Understanding 4-Momentum in Special Relativity

[nikolafmf]

Hello,

I am studing elementary particle physics and want to ask something, just to check if I have understood properly. So, as I understand, this is true about four-momentum in special relativity:

1. The square of the sum of particles' four momenta is invariant under Lorentz transformations.
2. The four momentum is NOT invariant under Lorentz transformations.
3. The four momentum is conserved.

This seems to be extremely usefull in particle physics. I hope the statements are true. Are they? What about proving them? Where can I find proofs?

 

[PeterDonis]

1. The square of the sum of particles' four momenta is invariant under Lorentz transformations.

I assume that what you mean by this is: take the sum of the 4-momenta of the particles going into an interaction, and take the squared norm of the resulting 4-vector; take the sum of the 4-momenta of the particles coming out of the same interaction, and take the squared norm of that resulting 4-vector; the two results will be the same. Yes, this is true.

2. The four momentum is NOT invariant under Lorentz transformations.

The four-momentum of what?

3. The four momentum is conserved.

The four-momentum of what?

 

[nikolafmf]

"I assume that what you mean by this is: take the sum of the 4-momenta of the particles going into an interaction, and take the squared norm of the resulting 4-vector; take the sum of the 4-momenta of the particles coming out of the same interaction, and take the squared norm of that resulting 4-vector; the two results will be the same. Yes, this is true."

That would mean conserved, not invariant. A textbook made me cautious to make diference between the two. So, I mean this: take the sum of the 4-momenta of the particles going into an interaction, and take the squared norm of the resulting 4-vector; then do the same for the same particles in DIFFERENT coordinate system, into which we go by some Lorentz transformation. You must get the same number?

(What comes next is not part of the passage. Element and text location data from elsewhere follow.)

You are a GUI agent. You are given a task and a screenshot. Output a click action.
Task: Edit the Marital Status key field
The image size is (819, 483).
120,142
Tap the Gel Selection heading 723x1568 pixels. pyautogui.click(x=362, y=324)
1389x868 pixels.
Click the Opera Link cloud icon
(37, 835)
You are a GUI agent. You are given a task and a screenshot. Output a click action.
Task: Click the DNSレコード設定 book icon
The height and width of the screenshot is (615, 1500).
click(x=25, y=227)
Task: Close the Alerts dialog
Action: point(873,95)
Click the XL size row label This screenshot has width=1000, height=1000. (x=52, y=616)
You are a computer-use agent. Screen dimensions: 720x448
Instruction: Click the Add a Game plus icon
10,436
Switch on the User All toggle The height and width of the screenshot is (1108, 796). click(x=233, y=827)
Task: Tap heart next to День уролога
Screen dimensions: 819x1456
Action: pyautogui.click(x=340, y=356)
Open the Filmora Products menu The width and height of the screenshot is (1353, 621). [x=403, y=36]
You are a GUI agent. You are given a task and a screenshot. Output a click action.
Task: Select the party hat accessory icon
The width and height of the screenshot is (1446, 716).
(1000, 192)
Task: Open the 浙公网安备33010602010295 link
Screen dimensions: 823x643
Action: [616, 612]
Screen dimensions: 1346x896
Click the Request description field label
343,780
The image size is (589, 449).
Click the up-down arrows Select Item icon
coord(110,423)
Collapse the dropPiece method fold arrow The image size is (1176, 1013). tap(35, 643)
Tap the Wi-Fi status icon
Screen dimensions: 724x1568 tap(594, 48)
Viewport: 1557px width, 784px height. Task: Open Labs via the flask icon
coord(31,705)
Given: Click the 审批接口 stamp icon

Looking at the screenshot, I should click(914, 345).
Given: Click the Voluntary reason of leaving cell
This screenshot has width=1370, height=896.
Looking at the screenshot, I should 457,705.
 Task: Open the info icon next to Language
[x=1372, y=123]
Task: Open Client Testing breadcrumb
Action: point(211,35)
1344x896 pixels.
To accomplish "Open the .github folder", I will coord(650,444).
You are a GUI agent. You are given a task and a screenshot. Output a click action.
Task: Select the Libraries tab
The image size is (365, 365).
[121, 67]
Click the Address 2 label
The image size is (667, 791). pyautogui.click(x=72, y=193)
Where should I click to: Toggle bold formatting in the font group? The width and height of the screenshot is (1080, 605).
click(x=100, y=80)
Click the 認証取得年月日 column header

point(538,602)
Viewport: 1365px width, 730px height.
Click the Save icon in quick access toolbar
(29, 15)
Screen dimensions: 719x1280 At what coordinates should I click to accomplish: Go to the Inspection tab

For the third and the second question, I meant the same as the first, the sum of the four momenta of isolated system of particles. Not the square of the sum, but just the sum. It should be not invariant, but should be conserved, right?

 

[PeterDonis]

That would mean conserved, not invariant.

Yes, fair point.

I mean this: take the sum of the 4-momenta of the particles going into an interaction, and take the squared norm of the resulting 4-vector; then do the same for the same particles in DIFFERENT coordinate system, into which we go by some Lorentz transformation. You must get the same number?

Yes. The squared norm of any 4-vector is a Lorentz scalar and is therefore invariant.

For the third and the second question, I meant the same as the first, the sum of the four momenta of isolated system of particles. Not the square of the sum, but just the sum.

The sum is a 4-vector, not a scalar. The usual terminology for 4-vectors, 4-tensors, etc. is "covariant", not "invariant", meaning that their components transform according to the appropriate laws ("4-vector", "4-tensor" etc. are really terms that denote transformation laws). So the sum of the 4-momenta of all the particles going into an interaction will be covariant, since it's a 4-vector.

The sum of 4-momenta of all the particles going in will be the same as the sum of 4-momenta of all the particles coming out--that is, you will get the same 4-vector in both cases. (This assumes an isolated interaction with no other forces, no external potentials, etc.) So the sum will be conserved.

 

[nikolafmf]

OK, thank you very much.